Had the same issue, fixed it with a comment earlier in the thread: npm run test – --ci --watchAll=false

it will not wait for interactive input. You can add this to your package.json with: react-scripts test a jest --ci --watchAll=false

So I ran into this issue as well. It was annoying seeing the A worker process has failed to exit gracefully and has been force exited... warning message when I knew I was handling all of my async calls correctly. I ran my tests with the --detectOpenHandles but nothing showed up. After some research, I discovered that my culprit was Promise.race.

I use a native promise utility library (https://github.com/blend/promise-utils) and wrap some of my external API calls in the timeout utility. This utility in-turn uses the native Promise.race.

I pulled that code out and created a simple test case to confirm my findings.
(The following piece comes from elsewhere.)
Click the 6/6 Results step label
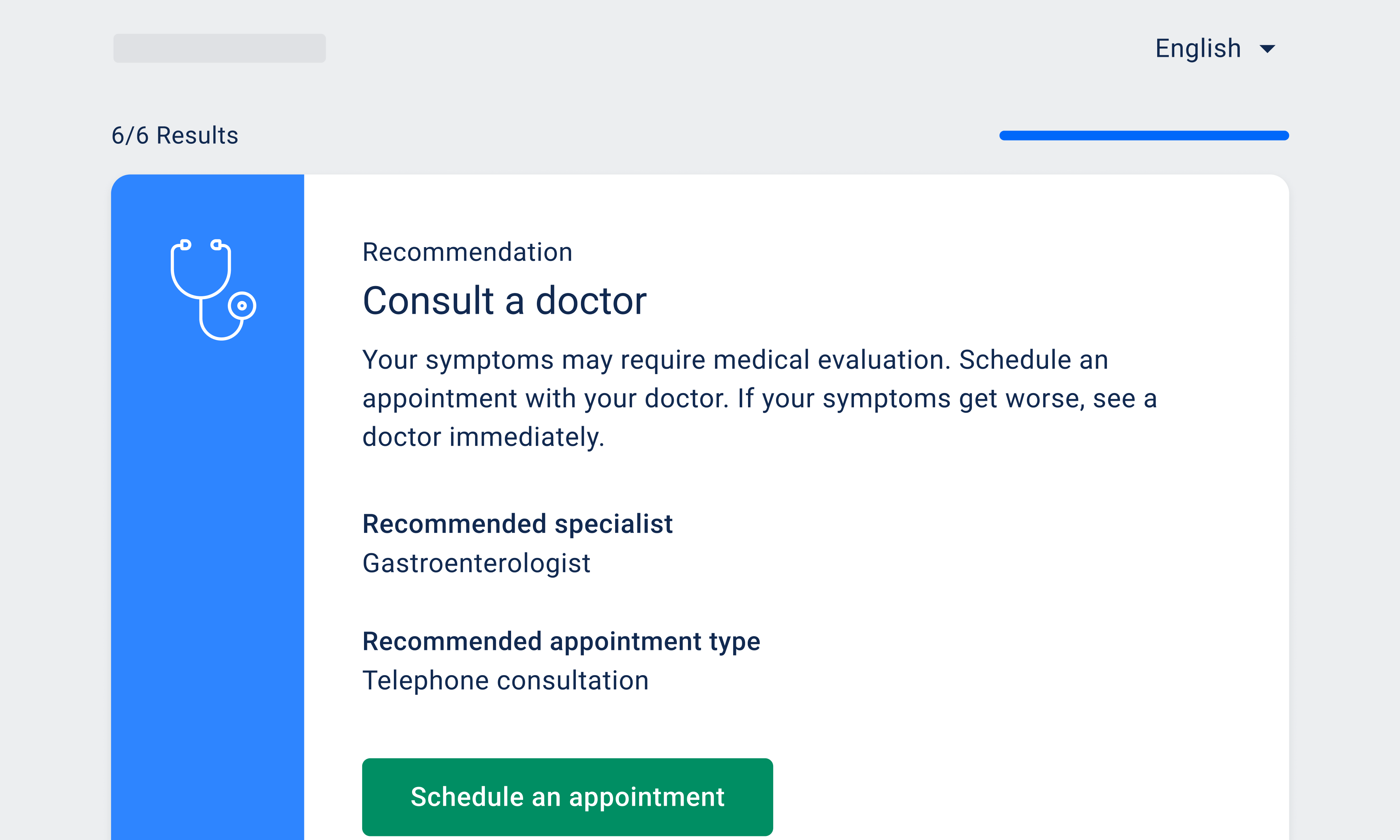The image size is (1400, 840). pos(175,136)
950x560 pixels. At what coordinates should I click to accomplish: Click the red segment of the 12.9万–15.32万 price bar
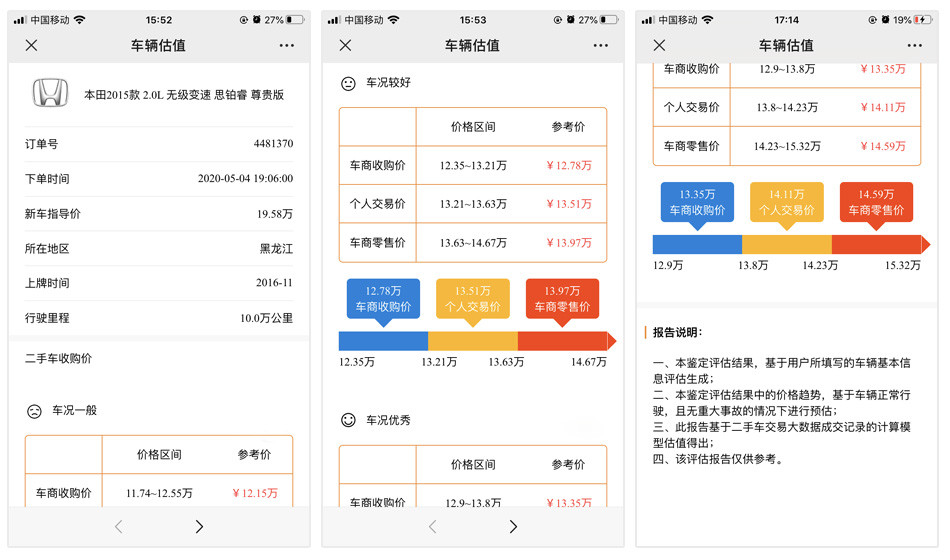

it('promise.race', async() => {
  await Promise.race([
    new Promise((res) => setTimeout(res, 10000)),
    Promise.resolve('true')
  ])
})

Assuming your test case timeout settings are default, the above test will always give the warning.

Whatever way jest is using to detect open handles under the hood, it is not taking into consideration handles left open intentionally by Promise.race. This use case definitely falls under the false-positive category. I am not sure this false-positive is fixable, but perhaps one of the devs has an ingenious solution to this.

For now, I am sticking with --forceExit like everyone else.

Edit: Just found this, seems like it is indeed a deeper nodejs/v8 issue https://github.com/nodejs/node/issues/24321

db.collection("test-collection").add({
    title: 'post title',
    content: 'This is the test post content.',
    date: new Date(),
})
    .then(docRef => {
        console.log('Document written with ID: ', docRef);
    })
    .catch(error => {
        console.error('Error adding document: ', error);
    });

jest --forceExit --detectOpenHandle the tests are passed, but the code in.then or .catch does not run!! any ideas?

@elkhan have u figure it out how to solve mongoose problems?

i’m not sure if it’s safe to force kill the process. at the same time, if people want to do some async post processing after the tests are done, they could use after all hook that will wait for it to finish before quitting the process.

the other issue that we might have is cutting the output stream before it finished printing. we had this issue before, when error messages don’t have enough time to print before the process exits.

I don’t know how you’d kill existing async processes if you don’t have a handle on them.